• **Instructions to follow**
Starting at the first line of the data, print each line verbatim up to and including the line bearing "Given: Open the", omitting pictures.

• **Pixel coordinate grounding data**
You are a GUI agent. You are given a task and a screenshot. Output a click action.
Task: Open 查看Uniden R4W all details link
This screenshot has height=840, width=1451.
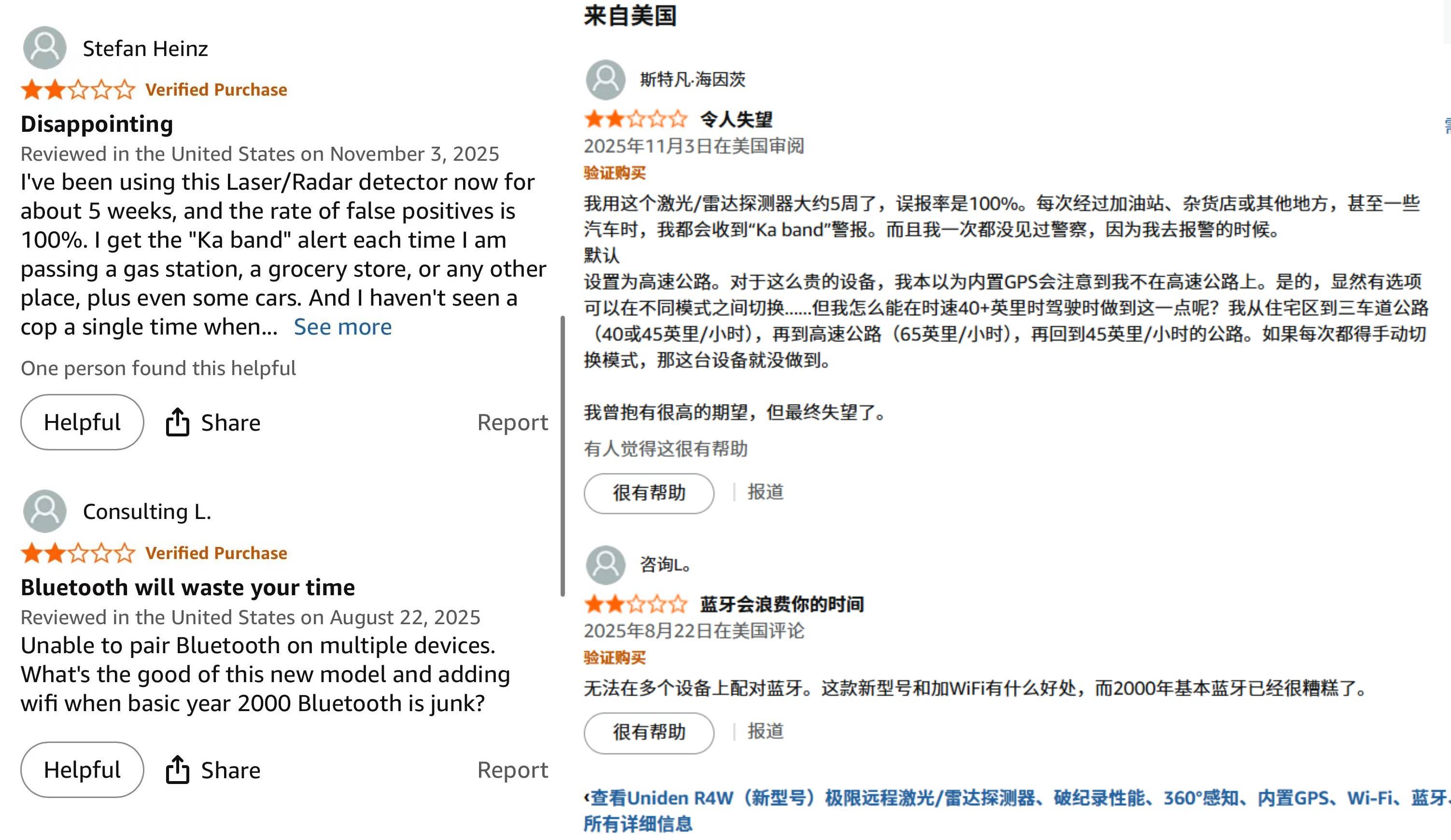coord(864,798)
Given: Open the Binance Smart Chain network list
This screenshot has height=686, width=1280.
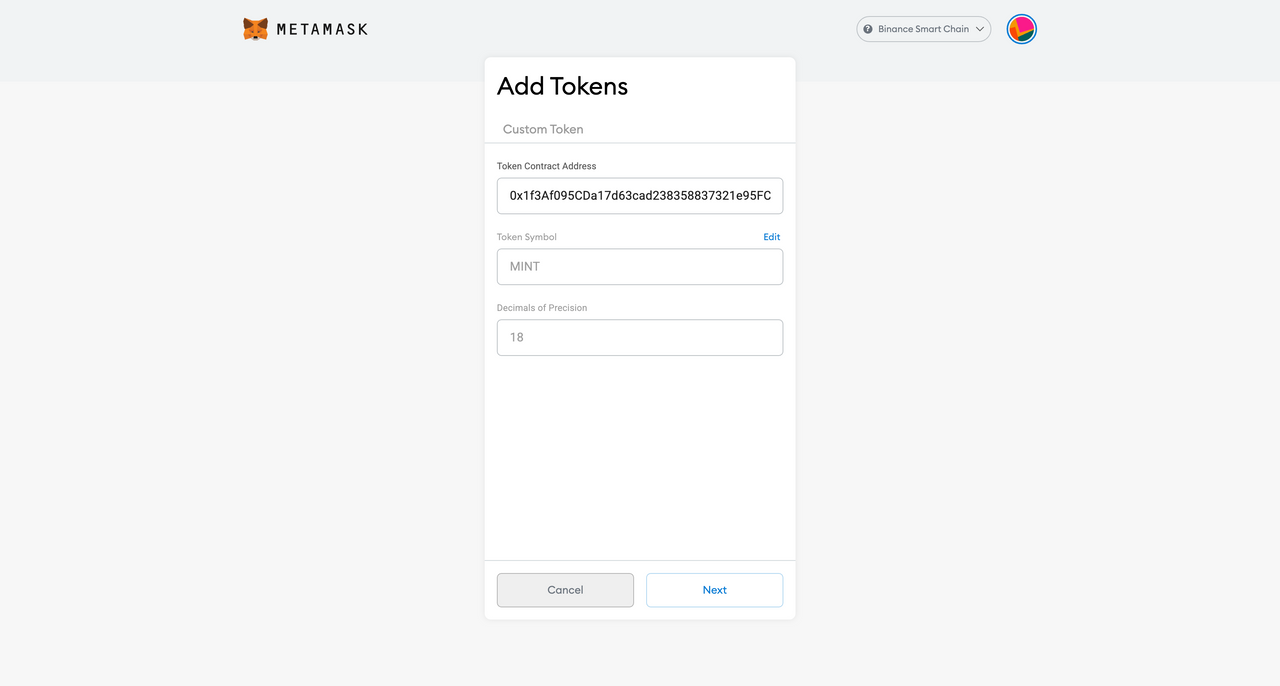Looking at the screenshot, I should click(923, 29).
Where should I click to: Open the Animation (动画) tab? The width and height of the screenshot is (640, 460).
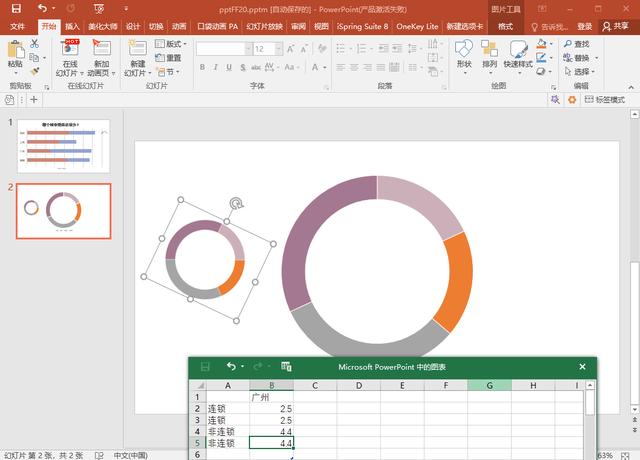[179, 27]
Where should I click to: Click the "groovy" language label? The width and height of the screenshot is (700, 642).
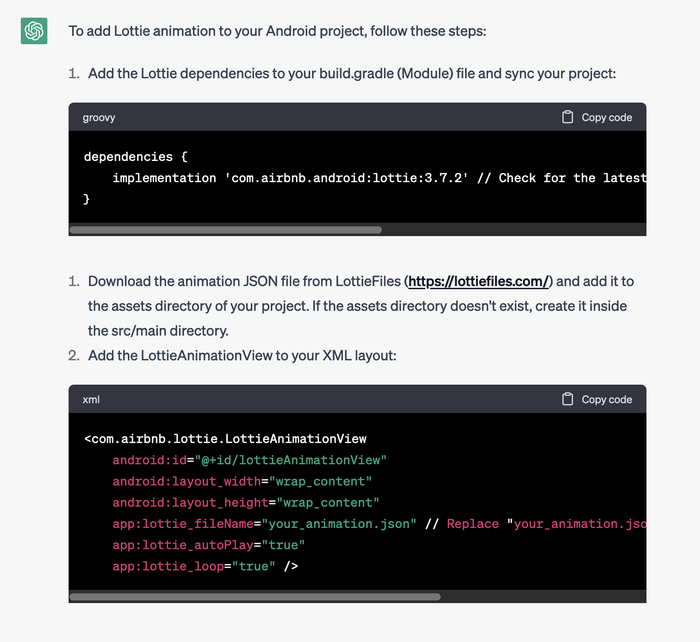(99, 117)
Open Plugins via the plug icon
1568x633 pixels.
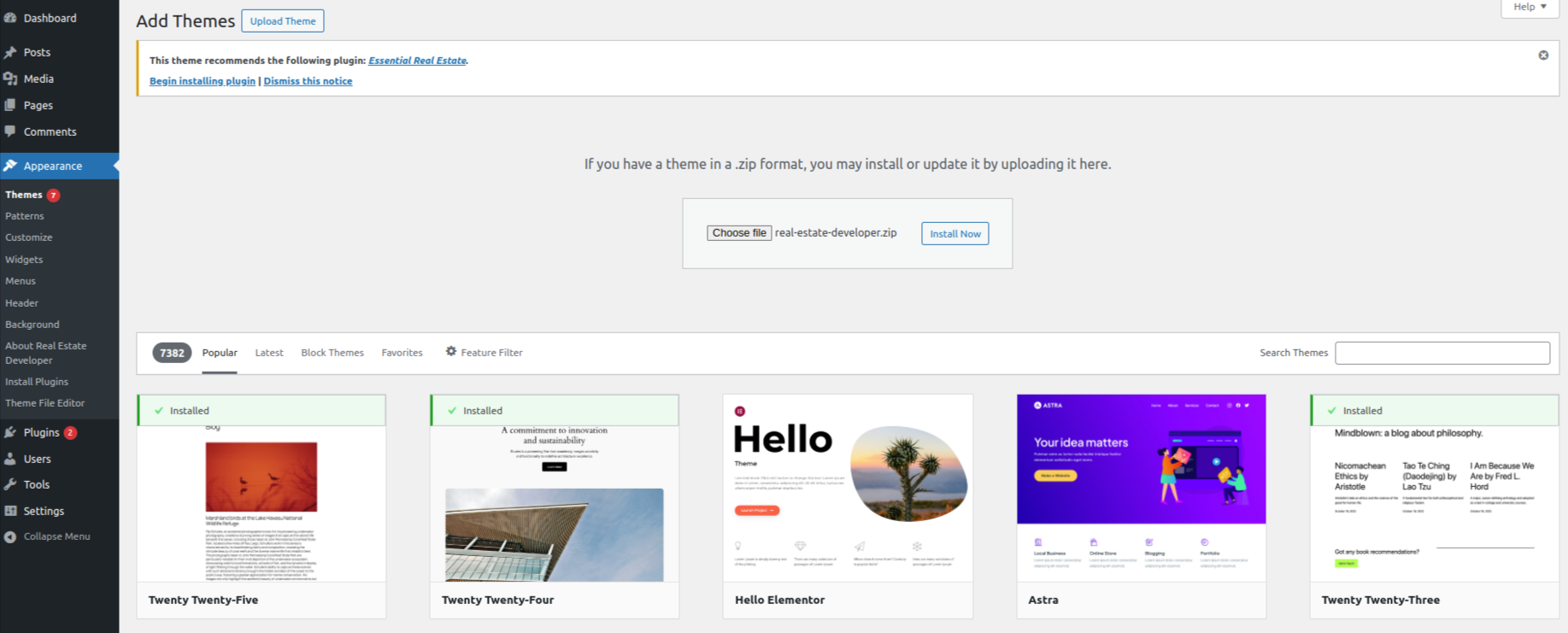coord(10,432)
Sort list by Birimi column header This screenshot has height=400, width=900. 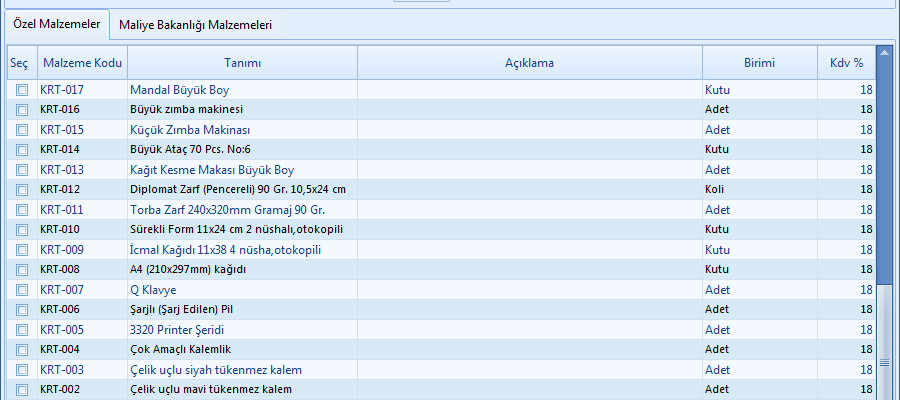tap(759, 63)
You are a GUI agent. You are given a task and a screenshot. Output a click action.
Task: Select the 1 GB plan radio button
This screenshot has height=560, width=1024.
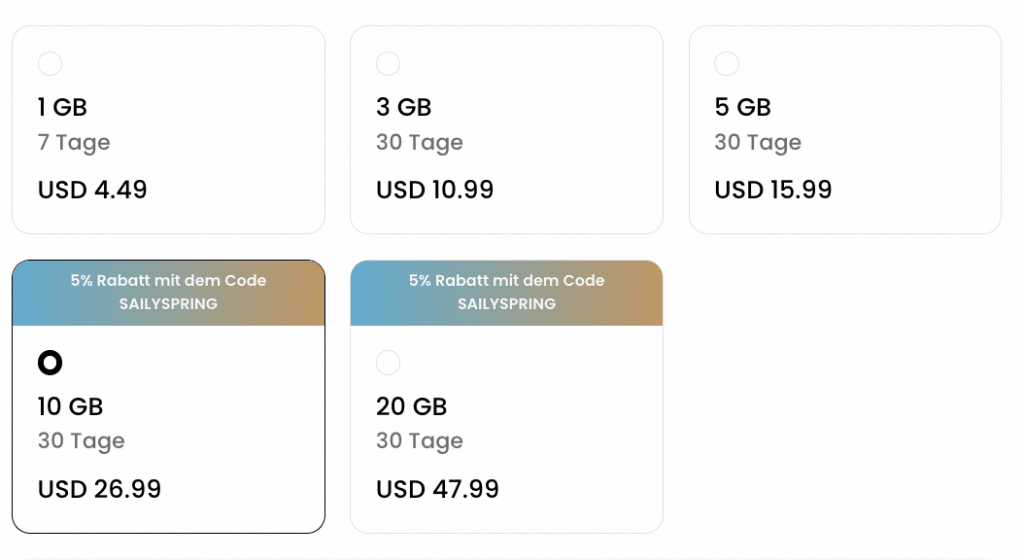click(50, 64)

• **Exercise result**
You are a GUI agent. You are given a task and a screenshot. Output a click action.
Task: Open 查看Uniden R4W all details link
This screenshot has height=840, width=1451.
coord(864,798)
Given: Open the Binance Smart Chain network list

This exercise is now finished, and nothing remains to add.